Universidades gaúchas celebram centenário de erico verissimo

Com obras traduzidas para 15 línguas em vários países, o gaúcho Erico Verissimo é um dos mais consagrados escritores da literatura brasileira e um autor bastante estudado nos centros de pesquisa do país em Teoria Literária. Ele nasceu em 1905, em Cruz Alta (RS), e seu centenário está sendo celebrado tanto pelo meio literário quanto pelo meio acadêmico, especialmente por trabalhos de divulgação organizados pela universidade de sua cidade natal e pelo Centro de Memória Literária da PUC-RS, que organiza uma exposição sobre o autor de 9 a 17 de julho.

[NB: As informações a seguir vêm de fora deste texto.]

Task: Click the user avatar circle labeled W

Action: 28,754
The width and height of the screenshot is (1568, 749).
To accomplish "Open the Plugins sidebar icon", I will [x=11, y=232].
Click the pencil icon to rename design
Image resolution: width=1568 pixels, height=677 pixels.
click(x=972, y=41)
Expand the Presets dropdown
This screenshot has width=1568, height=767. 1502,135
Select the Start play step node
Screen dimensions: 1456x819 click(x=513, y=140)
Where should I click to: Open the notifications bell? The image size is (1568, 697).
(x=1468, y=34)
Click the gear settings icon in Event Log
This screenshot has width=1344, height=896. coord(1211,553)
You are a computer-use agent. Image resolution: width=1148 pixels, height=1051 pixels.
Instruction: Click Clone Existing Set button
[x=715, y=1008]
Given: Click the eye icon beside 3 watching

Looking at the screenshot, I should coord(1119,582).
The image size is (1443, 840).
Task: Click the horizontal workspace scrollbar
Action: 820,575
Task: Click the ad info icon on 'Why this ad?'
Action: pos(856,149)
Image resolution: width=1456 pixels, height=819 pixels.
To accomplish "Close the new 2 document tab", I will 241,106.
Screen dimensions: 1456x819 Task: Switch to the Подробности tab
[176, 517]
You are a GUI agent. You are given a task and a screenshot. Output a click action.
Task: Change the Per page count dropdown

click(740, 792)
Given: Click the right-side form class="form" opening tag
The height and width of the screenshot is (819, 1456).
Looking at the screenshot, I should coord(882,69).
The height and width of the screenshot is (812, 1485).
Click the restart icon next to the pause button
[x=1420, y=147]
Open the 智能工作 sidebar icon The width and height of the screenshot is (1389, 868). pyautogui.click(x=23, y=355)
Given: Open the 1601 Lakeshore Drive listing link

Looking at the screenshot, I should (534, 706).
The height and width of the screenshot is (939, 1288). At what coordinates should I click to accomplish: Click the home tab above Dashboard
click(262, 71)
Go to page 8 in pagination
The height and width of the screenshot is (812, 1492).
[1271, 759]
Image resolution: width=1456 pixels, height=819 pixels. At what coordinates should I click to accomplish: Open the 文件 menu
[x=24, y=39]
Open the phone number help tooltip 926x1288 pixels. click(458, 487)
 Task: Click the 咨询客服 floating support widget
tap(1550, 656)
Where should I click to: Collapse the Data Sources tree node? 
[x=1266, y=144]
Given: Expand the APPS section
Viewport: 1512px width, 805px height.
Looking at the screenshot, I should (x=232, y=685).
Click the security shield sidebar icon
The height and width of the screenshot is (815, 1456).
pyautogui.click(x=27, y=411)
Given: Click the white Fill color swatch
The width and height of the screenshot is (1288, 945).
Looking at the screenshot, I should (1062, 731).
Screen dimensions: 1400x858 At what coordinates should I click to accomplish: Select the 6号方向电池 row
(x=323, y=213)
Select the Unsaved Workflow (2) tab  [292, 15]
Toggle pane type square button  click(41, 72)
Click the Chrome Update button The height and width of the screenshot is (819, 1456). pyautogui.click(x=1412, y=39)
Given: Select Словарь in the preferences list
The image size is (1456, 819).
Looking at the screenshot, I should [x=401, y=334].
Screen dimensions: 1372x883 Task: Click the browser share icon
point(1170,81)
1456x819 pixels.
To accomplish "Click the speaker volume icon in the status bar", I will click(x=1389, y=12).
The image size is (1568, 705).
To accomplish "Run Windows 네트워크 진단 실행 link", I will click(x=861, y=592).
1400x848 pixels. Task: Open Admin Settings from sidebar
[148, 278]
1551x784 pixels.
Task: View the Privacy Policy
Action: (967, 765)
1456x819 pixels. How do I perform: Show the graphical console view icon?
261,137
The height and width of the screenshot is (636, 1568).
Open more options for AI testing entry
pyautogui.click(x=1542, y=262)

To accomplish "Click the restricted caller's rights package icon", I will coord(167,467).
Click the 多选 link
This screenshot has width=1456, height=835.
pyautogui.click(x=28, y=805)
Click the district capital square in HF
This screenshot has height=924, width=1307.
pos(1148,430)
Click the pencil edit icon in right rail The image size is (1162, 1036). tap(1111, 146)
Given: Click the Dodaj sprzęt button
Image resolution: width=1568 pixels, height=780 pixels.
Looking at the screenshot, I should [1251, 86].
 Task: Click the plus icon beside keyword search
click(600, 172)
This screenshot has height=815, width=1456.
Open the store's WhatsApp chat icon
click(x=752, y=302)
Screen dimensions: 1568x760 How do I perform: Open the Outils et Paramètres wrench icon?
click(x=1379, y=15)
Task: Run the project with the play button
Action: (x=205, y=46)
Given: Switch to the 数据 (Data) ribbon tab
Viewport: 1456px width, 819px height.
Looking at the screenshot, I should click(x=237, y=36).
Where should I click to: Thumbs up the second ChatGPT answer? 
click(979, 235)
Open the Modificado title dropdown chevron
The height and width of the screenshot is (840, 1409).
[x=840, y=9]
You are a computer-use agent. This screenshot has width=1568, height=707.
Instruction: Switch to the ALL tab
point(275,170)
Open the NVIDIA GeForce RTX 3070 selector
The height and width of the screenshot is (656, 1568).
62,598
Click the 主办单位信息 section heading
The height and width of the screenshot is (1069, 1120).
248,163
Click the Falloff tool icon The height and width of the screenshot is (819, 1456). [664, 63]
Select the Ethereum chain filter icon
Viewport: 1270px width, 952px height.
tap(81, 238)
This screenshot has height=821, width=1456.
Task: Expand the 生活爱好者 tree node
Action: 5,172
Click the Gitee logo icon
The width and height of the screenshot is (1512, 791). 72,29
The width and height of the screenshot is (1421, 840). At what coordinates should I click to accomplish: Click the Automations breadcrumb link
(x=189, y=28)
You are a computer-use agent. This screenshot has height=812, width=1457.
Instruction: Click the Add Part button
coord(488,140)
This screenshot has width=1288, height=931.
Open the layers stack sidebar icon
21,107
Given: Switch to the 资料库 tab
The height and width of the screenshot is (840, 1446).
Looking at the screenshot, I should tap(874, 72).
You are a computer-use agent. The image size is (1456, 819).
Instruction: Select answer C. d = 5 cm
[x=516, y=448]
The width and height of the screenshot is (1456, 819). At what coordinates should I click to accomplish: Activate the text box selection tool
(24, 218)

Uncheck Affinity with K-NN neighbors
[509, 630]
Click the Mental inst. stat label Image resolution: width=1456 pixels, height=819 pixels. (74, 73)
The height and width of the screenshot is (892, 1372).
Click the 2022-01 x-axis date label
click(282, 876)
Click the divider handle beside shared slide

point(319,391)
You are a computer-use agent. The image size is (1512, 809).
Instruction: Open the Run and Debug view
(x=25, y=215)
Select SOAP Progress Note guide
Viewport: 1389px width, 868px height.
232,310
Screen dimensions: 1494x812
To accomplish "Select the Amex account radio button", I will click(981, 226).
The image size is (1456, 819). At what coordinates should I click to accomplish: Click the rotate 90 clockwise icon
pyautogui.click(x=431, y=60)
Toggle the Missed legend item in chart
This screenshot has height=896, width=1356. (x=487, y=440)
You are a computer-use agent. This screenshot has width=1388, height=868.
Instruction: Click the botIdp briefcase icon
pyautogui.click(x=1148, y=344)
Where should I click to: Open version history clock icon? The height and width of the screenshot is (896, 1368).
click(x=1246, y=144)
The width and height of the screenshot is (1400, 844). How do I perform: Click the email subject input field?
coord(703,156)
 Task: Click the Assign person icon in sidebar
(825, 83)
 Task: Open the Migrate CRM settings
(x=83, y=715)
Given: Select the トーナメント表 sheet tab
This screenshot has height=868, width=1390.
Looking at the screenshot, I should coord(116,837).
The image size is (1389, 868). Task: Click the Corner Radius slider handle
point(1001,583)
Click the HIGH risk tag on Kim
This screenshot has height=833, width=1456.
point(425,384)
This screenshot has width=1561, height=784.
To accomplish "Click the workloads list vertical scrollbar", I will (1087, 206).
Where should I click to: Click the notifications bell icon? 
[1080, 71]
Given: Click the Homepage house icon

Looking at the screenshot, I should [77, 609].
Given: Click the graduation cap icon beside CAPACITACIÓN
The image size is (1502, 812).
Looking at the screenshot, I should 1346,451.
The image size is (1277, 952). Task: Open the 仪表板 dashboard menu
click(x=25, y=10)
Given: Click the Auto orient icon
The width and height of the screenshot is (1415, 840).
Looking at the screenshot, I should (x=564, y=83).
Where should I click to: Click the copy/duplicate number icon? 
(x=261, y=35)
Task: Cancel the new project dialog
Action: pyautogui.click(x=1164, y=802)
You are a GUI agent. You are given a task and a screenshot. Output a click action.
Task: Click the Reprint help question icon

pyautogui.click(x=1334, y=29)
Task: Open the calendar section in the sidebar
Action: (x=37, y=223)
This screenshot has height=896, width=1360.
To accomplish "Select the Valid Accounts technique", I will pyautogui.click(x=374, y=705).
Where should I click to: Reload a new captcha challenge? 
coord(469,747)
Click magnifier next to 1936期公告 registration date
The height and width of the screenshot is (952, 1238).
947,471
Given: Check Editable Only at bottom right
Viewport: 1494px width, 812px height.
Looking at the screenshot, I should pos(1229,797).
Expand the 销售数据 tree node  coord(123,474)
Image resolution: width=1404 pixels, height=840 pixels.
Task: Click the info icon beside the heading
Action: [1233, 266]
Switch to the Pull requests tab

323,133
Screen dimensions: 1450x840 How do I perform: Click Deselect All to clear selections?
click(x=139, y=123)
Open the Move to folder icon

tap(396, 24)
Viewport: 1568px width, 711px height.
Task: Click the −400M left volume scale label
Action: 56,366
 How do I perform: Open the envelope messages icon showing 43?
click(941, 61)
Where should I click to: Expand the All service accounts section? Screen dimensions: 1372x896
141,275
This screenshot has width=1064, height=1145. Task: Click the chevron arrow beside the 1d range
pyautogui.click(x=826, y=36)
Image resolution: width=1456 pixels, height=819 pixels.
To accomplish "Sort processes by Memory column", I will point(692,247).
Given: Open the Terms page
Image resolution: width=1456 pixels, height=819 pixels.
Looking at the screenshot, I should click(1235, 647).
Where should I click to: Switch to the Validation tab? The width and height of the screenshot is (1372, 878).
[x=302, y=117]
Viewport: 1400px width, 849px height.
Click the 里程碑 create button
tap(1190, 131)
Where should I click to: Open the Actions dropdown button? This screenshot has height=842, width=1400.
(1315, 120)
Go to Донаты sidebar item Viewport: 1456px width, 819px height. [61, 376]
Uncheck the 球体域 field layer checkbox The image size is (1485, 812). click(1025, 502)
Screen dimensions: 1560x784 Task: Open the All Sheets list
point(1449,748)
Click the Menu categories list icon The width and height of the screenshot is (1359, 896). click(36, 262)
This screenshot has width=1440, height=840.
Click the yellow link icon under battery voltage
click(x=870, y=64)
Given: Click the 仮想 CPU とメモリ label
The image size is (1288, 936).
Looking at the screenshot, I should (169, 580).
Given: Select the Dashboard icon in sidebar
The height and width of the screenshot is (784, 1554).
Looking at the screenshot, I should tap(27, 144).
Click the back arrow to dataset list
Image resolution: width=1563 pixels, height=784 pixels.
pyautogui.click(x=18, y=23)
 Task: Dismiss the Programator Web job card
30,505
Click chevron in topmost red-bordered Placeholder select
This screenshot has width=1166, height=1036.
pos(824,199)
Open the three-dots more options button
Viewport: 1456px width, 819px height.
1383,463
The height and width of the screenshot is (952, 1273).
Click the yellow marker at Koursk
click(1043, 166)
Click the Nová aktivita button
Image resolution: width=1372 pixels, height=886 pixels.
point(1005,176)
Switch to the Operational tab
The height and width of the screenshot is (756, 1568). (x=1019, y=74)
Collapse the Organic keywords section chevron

As celebrações acadêmicas começaram em 2003, quando a Universidade de Cruz Alta lançou o projeto “Erico Verissimo: resgate da trajetória cultural do filho ilustre de Cruz Alta no limiar dos 100 anos de seu nascimento”. O site do projeto, além de conter uma breve biografia do autor e a síntese de 20 dos seus principais livros, tem uma galeria de fotos, relaciona trabalhos acadêmicos e publicações sobre Erico Verissimo e apresenta informações sobre o Museu que leva o nome do escritor e foi criado na casa onde ele nasceu. Através do site, é possível fazer uma visita virtual às salas Antares e Tonio Santiago do Museu Erico Verissimo, em Cruz Alta.


Em abril deste ano, o escritor também foi homenageado em um colóquio coordenado por Antonio Honlfeldt, do Programa de Pós-Graduação em Comunicação Social da PUC-RS, durante o III Encontro Nacional de História da Mídia promovido pela Rede Alfredo de Carvalho em Novo Hamburgo (RS). Com o tema “Erico Verissimo: do Jornalismo à Literatura”, o colóquio relembrou as facetas de profissional de mídia desse célebre gaúcho, que além de escritor, trabalhou na Revista Globo e na Editora Globo e foi fundador da Associação Riograndense de Imprensa.


Em maio, foi a vez da XII Bienal Internacional do Livro do Rio de Janeiro reservar uma seção nobre em homenagem ao autor, com a presença do filho dele, o também escritor Luiz Fernando Verissimo, e de especialistas em sua obra, como Flávio Loureiro Chaves, da Universidade de Caxias do Sul (RS). Segundo esse pesquisador, Verissimo teria logrado inserir na crônica provincial de O tempo e o vento uma visão da história que seria uma dialética entre o transitório e o permanente.


Uma das principais homenagens do ano, no entanto, acontece neste mês de julho, no Museu de Artes do Rio Grande do Sul. Com origem no meio acadêmico, mas voltada para o grande público, a exposição “Erico Verissimo: Retratos da Vida Inteira” é composta por diversos módulos, entre eles “Erico por Ele Mesmo”, dedicada à sua vida privada, “Repercussão Internacional”, sobre a presença de Erico nos cinco continentes através de suas viagens e das traduções de seus livros, e “Memória Visual”, com fotos do escritor da década de 70. O módulo que mais chama a atenção nessa exposição organizada pelo Centro de Memória Literária da PUC-RS é “Na Oficina do Dr. Frankenstein” – alcunha criada pelo próprio Erico Verissimo – sobre os processos de criação de seus romances, com destaque para O Tempo e o Vento.







Érico Veríssimo (Divulgação)

“O enfoque principal de Erico quanto à criação é o trabalho do inconsciente. Este é um aspecto que ele insistia em salientar àqueles que lhe indagavam sobre como se escreve um romance”, afirma Maria da Glória Bordini, diretora do Acervo Literário Erico Verissimo, entidade gerenciada pelo Centro de Memória Literária. “Para Erico, o trabalho criativo supõe um adestramento das energias psíquicas, que concentra esforços e impulsos. Por outro lado, esse esforço disciplinado não pode esterelizar o prazer da autodescoberta durante a criação, prazer que se transforma, na troca do produto criado [o livro], em intercâmbio com o outro, o leitor”, completa a pesquisadora da PUC-RS, que também é uma das organizadoras de um CD-ROM que está sendo produzido sobre Erico Verissimo.